O talk show de Trump é como um programa de domingo, na TV aberta. Uma sequência de gracinhas e simplificações. A mensagem básica é: tudo vai mal, nos Estados Unidos, porque colocamos as pessoas erradas para governar. Quando eu estiver lá, tudo vai mudar. Em segundo lugar, a narrativa excludente. O discurso fácil no “nós contra eles”. Em algum lugar que não me lembro onde, algo na linha do “nunca antes neste país”.
A dicotomia de Trump não é entre ricos e pobres, mas entre os “espertos” e os “estúpidos”. Os estúpidos são todos os “outros”, os adversários, em especial Obama e Hilary Clinton. Estes dois, além de tudo, não gostam muito de trabalhar. Hillary faz um comício e desaparece por uma semana. Seu oponente democrata, Bernie Sanders, quer aumentar os impostos para 90%. “Alguém aqui está disposto a pagar 90% em impostos?”, pergunta Trump, e recebe uma tremenda vaia como resposta.
Alguns identificam em Trump apenas um fenômeno do moderno marketing político, mas intuo que estejam errados. Por uma razão: ele não parece ser um fenômeno reproduzível. Seu maior trunfo é precisamente resgatar uma certa autenticidade perdida no teatro da política profissional americana. Trump orgulha-se de falar sem telepronter, e de fato parece dizer exatamente o que lhe vem à cabeça. Daí a gafe, a piada por vezes grotesca, o show politicamente incorreto que encanta boa parte da classe média eleitora do Partido Republicano. E a mídia: Trump obteve, até aqui, perto de 70% da cobertura das primárias republicanas.

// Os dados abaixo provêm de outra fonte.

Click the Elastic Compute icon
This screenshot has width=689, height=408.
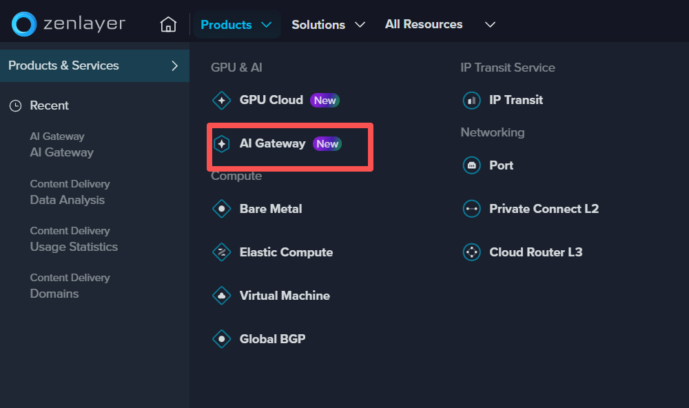[221, 252]
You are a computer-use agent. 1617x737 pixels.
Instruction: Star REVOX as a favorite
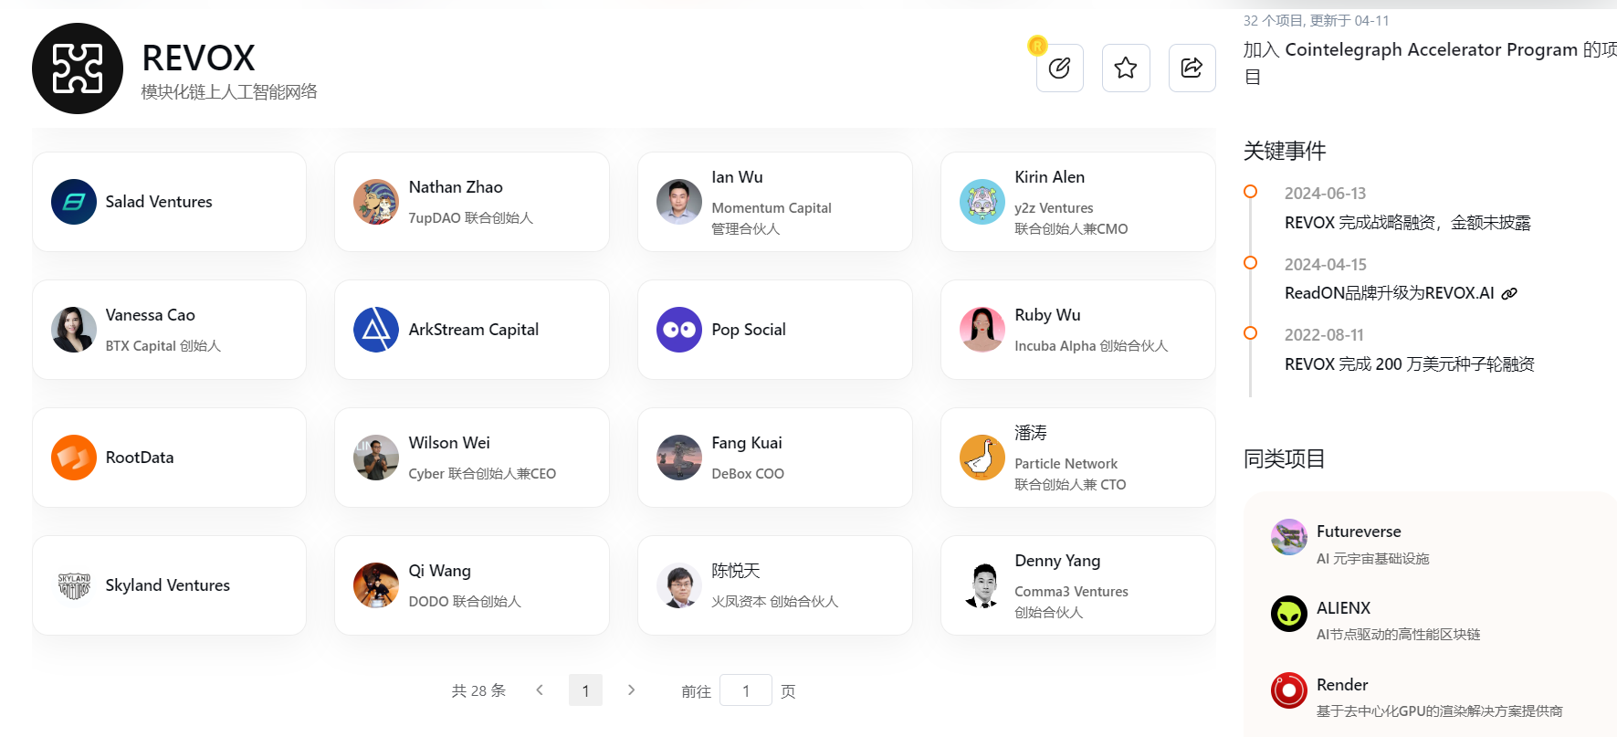[1126, 68]
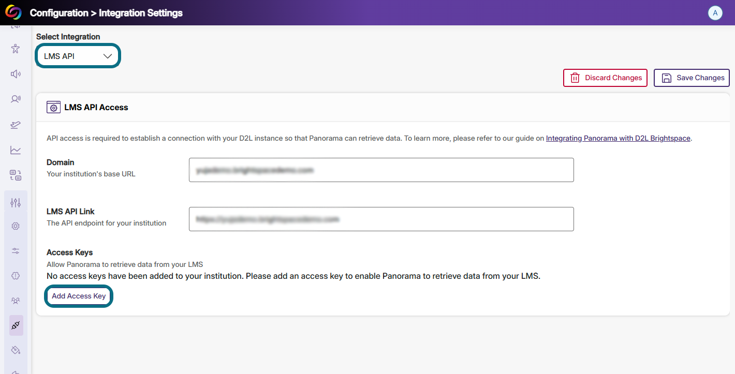Click the speaker audio icon in sidebar

click(16, 74)
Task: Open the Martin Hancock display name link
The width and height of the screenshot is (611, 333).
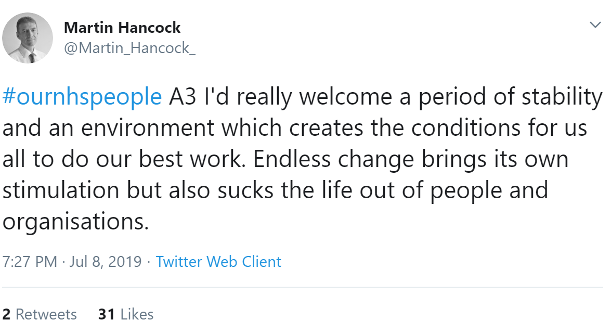Action: click(x=122, y=27)
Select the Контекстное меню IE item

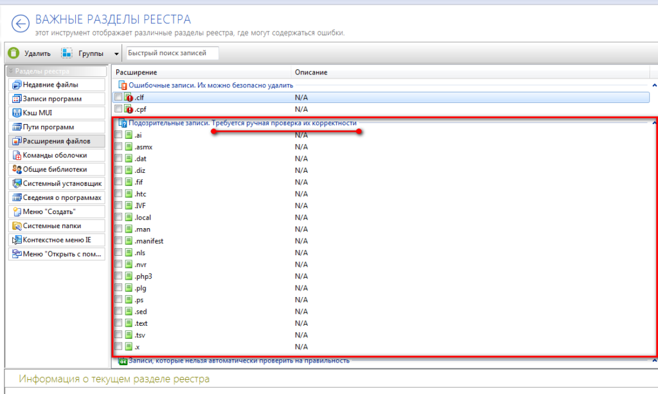[55, 240]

Não deixa de ser curioso que um personagem como Trump surja na sequência de Obama e sua era do politicamente correto. A era do multilateralismo, do discurso moderado e inclusivo, cujos símbolos maiores são os acordos com Cuba e com o Irã. No seu lugar, entra a retórica da “América grande de novo”. Versão popularesca do “excepcionalismo americano”, da “cidade acima da colina”, popularizado por Reagan, agora em uma versão Tonight Show.

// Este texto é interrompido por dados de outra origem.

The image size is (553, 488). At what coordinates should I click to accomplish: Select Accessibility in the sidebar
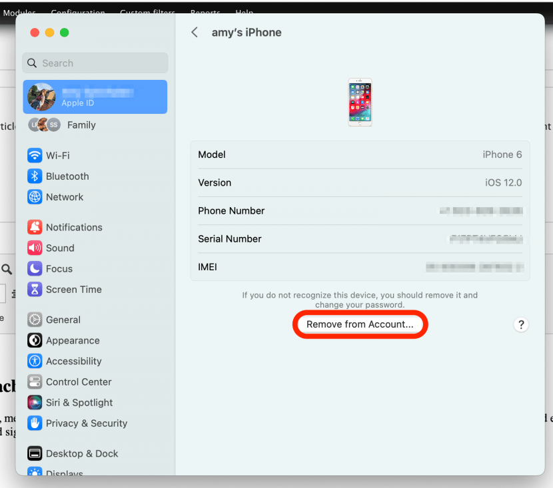73,361
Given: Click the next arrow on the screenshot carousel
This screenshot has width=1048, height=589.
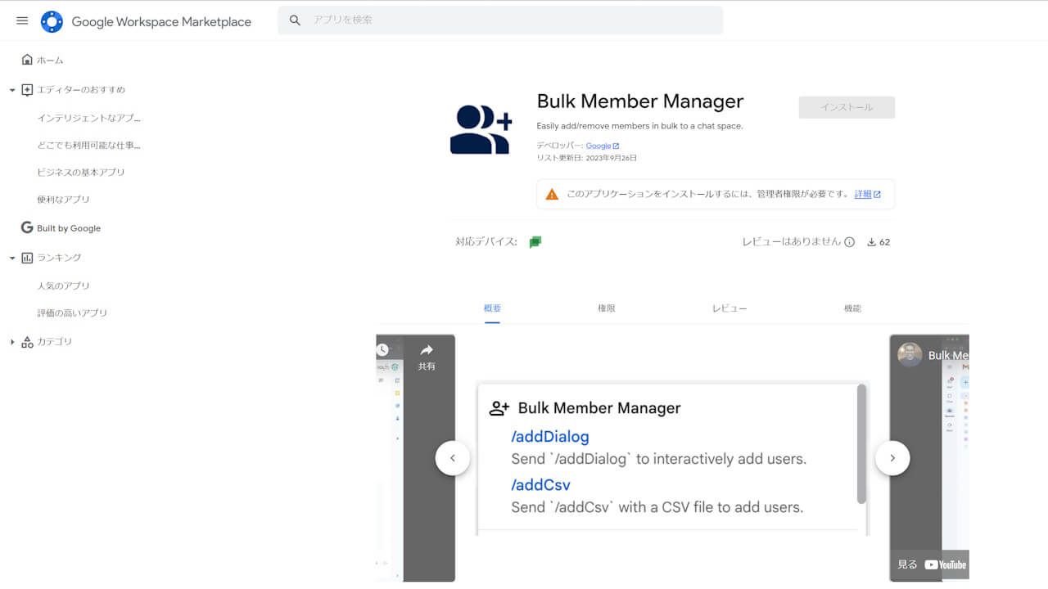Looking at the screenshot, I should (892, 458).
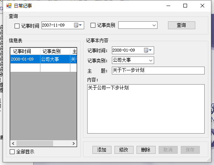Open calendar picker for 2008-01-09 date field
The image size is (214, 165).
pyautogui.click(x=148, y=50)
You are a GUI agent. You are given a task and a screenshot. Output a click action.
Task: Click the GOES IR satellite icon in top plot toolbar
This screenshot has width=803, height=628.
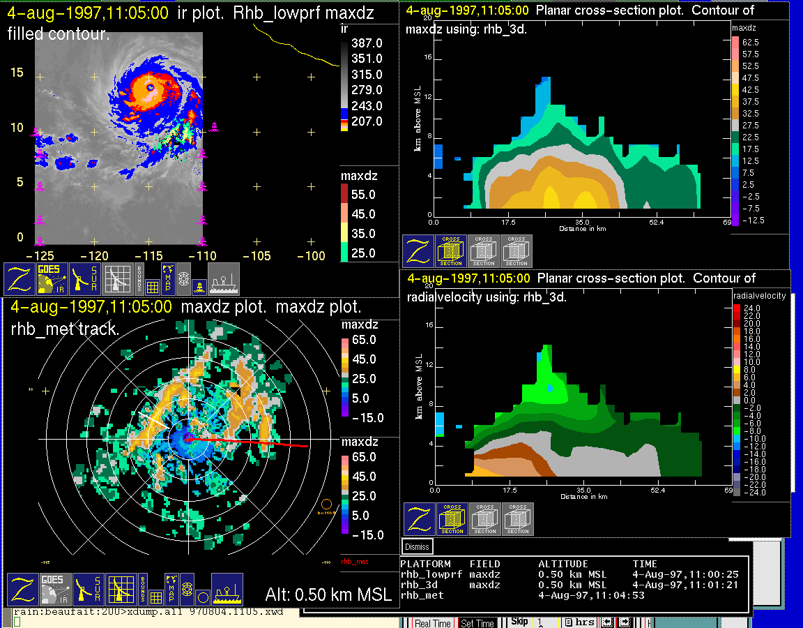click(x=53, y=279)
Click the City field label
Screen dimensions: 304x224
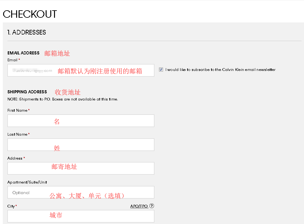tap(11, 206)
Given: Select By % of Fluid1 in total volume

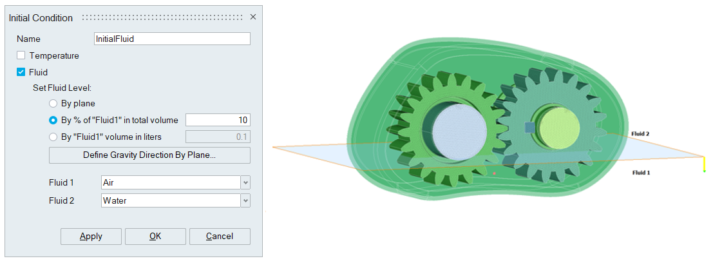Looking at the screenshot, I should click(53, 120).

Muita gente se pergunta se uma vitória de Trump representaria um risco à democracia americana. Haverá, de fato, um muro na fronteira com o México? 11 milhões de imigrantes serão deportados? Na minha modesta opinião, bobagem. As instituições americanas são muito mais poderosas do que um punhado de frases de efeito, em uma campanha eleitoral. Lembro-me da quantidade de besteiras que se escreveu, no auge da era W. Bush, sobre a emergência da “teocracia americana”. Depois veio Barack Obama.